SCREENSHOT DAL MONDO CHE NESSUNO MI HA CHIESTO DI COMMENTARE.
MA L’HO FATTO.
Nel cuore di Tokyo, tra grattacieli iperfuturistici, cartelloni con panda fluorescenti e gente che corre anche quando è ferma, esiste un locale che va controcorrente.
Non serve l’outfit giusto e neanche il sorriso.
Basta che tu stia vivendo una giornata storta.
Una settimana? Ancora meglio.
Si chiama Negative Cafe and Bar Mori Ouchi ed è il primo posto al mondo dove il buonumore è bandito.
Pensato per chi oggi non ce la fa. E nemmeno domani.
Silenzioso, pieno di legno e piante pensierose.
Progettato da un architetto che ha appena finito di ascoltare Adele.
Entri, ordini un drink e… piangi.
O semplicemente puoi startene lì, a guardare il vuoto, come se fosse la stagione finale di una serie che non hai capito ma hai visto tutta.
Qui nessuno ti chiede come stai.
Perché lo sa già. Male.
Puoi accomodarti con il peggio di te: l’amore finito, il lavoro che detesti, il vicino di casa che sbatte i tappeti alle sette di mattina.
In questo bar puoi essere triste, frustrato o esaurito senza doverti giustificare.

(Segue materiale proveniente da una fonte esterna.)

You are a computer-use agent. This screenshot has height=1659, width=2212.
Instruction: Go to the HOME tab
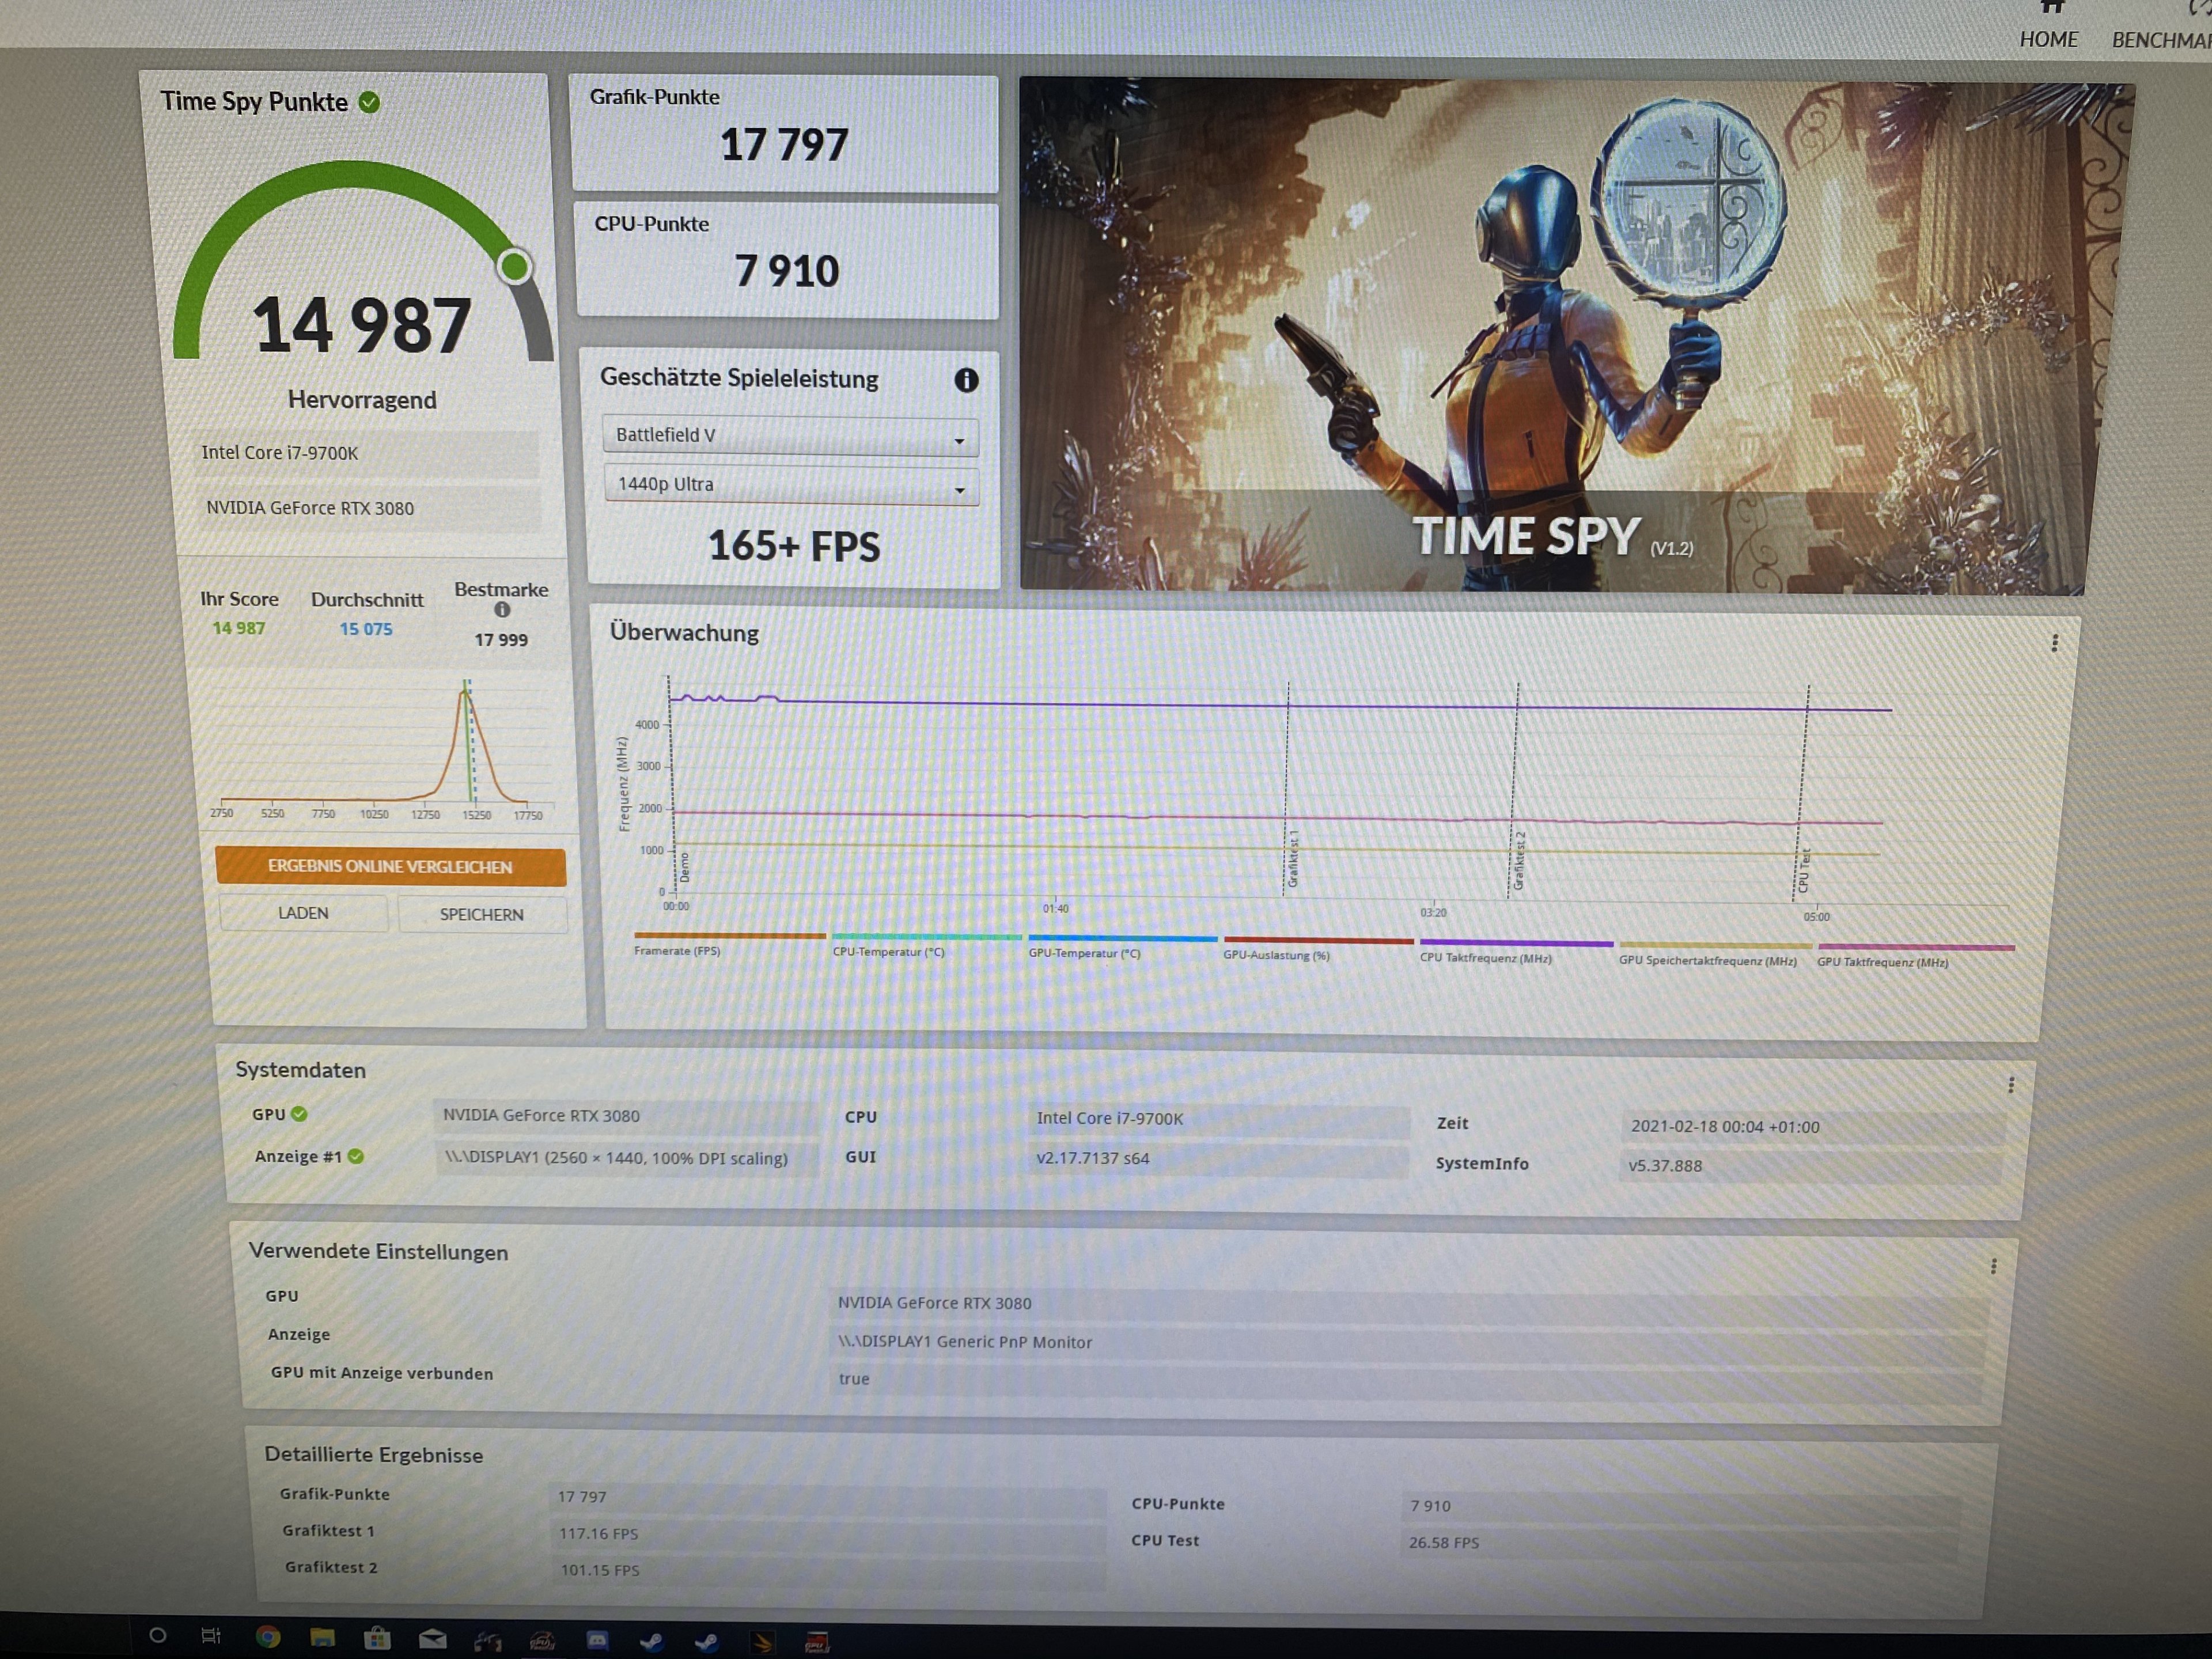pyautogui.click(x=2048, y=38)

Anzi, se sorridi troppo, forse ti cacciano.
Un po’ caffè, un po’ galleria d’arte dell’apatia, un po’ sala d’aspetto per chi aspetta solo che passi.
In Italia una cosa del genere non funzionerebbe.

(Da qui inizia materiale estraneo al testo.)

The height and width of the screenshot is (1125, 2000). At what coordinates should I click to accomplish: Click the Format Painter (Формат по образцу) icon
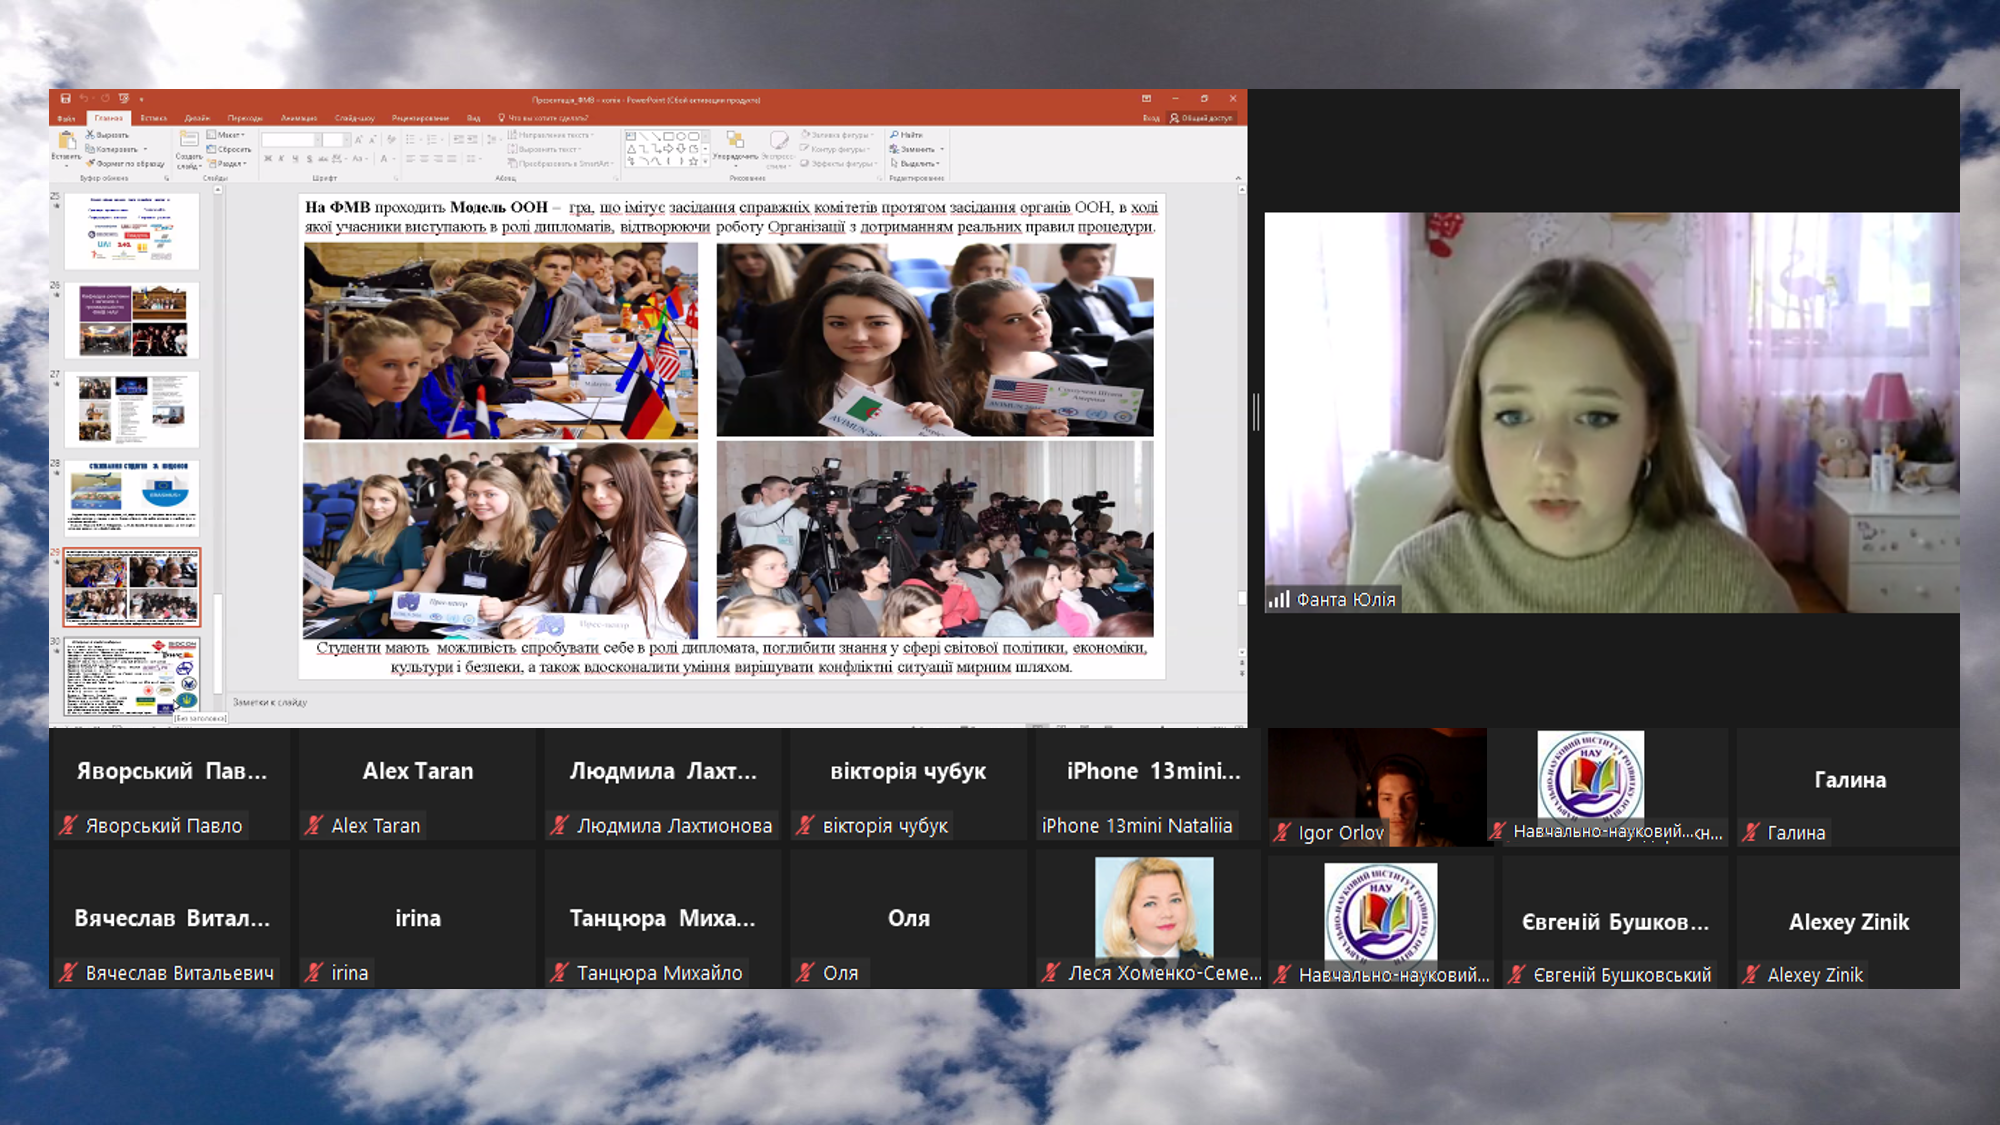[91, 163]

Un locale pensato per i momenti no?
Impossibile.
La gente si metterebbe in fila solo per chiederti “che t’è successo?”, non per sfogarsi.
I curiosi supererebbero gli specialisti del crollo emotivo.
Il bar si trasformerebbe in un talk show, con opinionisti non richiesti al tavolo accanto:
– Hai litigato?
– Con chi?
– È per il lavoro?
– È per l’amore?
– O perché oggi è lunedì?
Da noi non c’è spazio per la privacy emotiva, la gente vuole sapere.
Ti scruta, ti interroga, ti diagnostica con l’aiuto del gruppo WhatsApp della palestra.
In tre minuti parte il racconto della cugina del vicino, della separazione dal marito del ’98 e alla fine ti ritrovi coinvolta in una catena di disgrazie che neanche il TG delle 20.
Il silenzio da noi non fa atmosfera: fa preoccupazione.
Se entri in un locale e nessuno parla, pensi sia morto qualcuno.
Forse a Milano un Negative Cafe potrebbe avere una chance.
Zona Brera.
Poltrone in velluto, playlist minimal, gente elegante con occhiali Celine e lacrime compatibili con il waterproof.
Aperto dalle 7.30, nel menù caffè espresso e pianto su prenotazione.
Perché il dolore lì è funzionale, pettinato, a volte sponsorizzato.
L’ansia è performance e la tristezza un’opportunità per mostrare vulnerabilità consapevole.
Il dramma diventa esperienza, esperienza fa curriculum, curriculum fa carriera. E così, anche il pianto, purché estetico e con fattura elettronica, può finalmente diventare un trend.
Eppure, il bisogno ci sarebbe.
Ma non siamo pronti.
Perché l’Italia è il Paese dove il dolore si maschera con l’ironia, si mette in scena come un’opera lirica, ma guai a prenderlo sul serio.